■ **EXERCISE GOAL**:
Pull out every line of the material below that contains the word "beside" and copy each one unchanged.

■ **SUPPLIED DATA**:
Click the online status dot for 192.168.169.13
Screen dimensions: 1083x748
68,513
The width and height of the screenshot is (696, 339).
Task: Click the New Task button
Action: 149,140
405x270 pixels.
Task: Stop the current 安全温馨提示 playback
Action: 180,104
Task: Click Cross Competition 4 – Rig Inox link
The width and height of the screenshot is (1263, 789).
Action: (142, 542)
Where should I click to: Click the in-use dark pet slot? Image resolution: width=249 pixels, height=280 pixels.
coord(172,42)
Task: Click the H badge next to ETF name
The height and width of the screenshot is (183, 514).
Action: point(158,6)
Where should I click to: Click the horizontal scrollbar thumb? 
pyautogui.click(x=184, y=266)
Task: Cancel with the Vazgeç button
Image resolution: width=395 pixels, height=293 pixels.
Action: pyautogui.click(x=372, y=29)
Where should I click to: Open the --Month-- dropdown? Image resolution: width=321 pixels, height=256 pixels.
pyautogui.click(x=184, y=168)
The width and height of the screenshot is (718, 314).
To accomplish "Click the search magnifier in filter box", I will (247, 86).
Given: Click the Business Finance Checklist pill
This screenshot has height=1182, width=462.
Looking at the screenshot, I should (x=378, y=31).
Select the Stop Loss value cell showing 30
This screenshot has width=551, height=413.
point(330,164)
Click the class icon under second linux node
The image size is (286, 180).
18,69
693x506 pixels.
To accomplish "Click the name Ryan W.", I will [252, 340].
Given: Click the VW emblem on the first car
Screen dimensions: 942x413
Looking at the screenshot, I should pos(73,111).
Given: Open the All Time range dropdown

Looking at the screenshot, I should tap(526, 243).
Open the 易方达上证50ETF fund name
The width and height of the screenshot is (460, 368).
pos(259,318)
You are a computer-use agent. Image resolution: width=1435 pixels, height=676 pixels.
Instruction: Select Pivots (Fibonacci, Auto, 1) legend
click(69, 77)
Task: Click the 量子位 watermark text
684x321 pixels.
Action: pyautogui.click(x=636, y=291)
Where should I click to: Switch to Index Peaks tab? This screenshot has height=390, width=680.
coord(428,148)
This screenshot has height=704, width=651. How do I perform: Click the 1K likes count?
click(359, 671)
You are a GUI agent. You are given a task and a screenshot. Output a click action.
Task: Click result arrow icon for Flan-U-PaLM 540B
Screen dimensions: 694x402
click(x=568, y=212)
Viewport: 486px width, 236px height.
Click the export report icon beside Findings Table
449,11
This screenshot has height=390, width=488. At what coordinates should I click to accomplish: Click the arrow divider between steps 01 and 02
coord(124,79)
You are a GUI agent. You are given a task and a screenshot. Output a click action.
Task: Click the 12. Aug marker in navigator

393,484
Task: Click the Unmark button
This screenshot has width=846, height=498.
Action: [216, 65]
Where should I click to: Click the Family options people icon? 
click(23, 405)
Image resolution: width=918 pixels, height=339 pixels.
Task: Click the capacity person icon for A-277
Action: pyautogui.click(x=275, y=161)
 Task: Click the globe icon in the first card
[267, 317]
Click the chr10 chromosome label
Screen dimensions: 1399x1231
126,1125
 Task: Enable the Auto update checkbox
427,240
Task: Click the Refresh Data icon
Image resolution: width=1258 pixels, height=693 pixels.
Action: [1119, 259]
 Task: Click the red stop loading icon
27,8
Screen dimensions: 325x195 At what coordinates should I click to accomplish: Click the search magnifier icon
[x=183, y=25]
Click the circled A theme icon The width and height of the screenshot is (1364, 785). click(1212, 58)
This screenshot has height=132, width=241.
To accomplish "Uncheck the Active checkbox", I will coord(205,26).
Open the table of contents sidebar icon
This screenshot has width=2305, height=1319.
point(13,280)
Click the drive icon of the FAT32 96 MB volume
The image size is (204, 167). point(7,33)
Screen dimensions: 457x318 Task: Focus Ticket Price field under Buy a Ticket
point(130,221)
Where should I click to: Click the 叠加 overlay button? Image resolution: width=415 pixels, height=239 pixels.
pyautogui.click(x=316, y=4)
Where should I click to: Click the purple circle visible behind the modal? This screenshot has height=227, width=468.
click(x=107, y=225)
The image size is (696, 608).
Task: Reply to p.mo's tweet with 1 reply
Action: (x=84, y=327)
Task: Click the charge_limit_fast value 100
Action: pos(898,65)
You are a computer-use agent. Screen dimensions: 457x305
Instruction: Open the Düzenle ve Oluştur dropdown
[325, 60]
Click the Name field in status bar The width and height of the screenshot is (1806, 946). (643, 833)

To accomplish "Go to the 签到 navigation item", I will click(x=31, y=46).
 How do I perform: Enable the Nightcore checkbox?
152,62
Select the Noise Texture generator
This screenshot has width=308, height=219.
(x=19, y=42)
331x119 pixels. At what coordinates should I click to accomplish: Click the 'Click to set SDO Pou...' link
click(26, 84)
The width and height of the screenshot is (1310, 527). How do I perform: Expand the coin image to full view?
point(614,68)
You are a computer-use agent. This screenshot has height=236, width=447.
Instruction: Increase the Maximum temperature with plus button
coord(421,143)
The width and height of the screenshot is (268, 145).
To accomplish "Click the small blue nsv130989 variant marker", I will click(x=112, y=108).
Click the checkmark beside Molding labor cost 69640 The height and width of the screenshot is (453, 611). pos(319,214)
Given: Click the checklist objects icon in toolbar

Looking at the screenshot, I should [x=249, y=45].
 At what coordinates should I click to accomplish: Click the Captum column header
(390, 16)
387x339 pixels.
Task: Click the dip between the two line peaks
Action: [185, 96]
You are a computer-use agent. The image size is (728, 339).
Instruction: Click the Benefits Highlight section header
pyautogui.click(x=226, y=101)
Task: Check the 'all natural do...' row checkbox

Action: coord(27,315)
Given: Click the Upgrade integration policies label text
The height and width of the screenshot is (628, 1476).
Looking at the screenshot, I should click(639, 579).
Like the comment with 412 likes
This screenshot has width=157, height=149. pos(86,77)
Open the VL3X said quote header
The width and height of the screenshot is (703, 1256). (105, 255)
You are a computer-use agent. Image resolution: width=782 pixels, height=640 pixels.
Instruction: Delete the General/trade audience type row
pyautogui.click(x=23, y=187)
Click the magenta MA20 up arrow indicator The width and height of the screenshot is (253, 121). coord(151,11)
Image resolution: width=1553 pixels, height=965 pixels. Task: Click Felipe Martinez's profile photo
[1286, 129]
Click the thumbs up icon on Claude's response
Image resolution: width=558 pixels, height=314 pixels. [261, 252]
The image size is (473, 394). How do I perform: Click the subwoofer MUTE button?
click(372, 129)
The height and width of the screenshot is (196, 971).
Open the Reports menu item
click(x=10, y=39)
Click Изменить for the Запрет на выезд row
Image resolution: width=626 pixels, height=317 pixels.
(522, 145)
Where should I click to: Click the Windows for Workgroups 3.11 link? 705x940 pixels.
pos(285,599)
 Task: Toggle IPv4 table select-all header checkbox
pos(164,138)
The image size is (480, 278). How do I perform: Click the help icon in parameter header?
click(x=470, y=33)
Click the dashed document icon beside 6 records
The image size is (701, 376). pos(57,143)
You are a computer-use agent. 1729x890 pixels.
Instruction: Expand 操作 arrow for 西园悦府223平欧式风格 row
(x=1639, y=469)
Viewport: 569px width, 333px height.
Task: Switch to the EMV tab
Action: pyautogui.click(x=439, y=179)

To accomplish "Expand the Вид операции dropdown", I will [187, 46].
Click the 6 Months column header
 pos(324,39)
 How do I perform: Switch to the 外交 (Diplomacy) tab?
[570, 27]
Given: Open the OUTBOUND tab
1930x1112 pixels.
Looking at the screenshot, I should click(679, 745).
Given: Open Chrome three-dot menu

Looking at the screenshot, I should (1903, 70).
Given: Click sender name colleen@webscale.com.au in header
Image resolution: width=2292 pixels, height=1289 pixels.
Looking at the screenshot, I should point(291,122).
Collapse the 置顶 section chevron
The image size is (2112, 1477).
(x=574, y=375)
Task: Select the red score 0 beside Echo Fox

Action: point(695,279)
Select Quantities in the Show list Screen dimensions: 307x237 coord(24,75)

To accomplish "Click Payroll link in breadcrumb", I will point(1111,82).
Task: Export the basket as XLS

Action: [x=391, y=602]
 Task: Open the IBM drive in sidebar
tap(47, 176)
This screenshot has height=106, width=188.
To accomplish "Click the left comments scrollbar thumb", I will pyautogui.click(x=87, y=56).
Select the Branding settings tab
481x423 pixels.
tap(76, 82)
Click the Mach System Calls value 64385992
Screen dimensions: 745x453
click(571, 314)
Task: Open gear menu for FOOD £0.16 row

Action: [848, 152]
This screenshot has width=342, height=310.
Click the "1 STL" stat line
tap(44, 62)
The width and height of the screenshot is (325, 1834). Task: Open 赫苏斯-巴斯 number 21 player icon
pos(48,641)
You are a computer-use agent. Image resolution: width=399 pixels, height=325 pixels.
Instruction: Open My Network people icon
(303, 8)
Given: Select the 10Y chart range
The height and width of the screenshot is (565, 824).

■ **RESPONSE TO THIS TASK**:
Click the export report icon beside Findings Table
Click the checkmark beside Molding labor cost 69640 The height and width of the screenshot is (453, 611). pos(319,214)
Click the dashed document icon beside 6 records
Task: Select the red score 0 beside Echo Fox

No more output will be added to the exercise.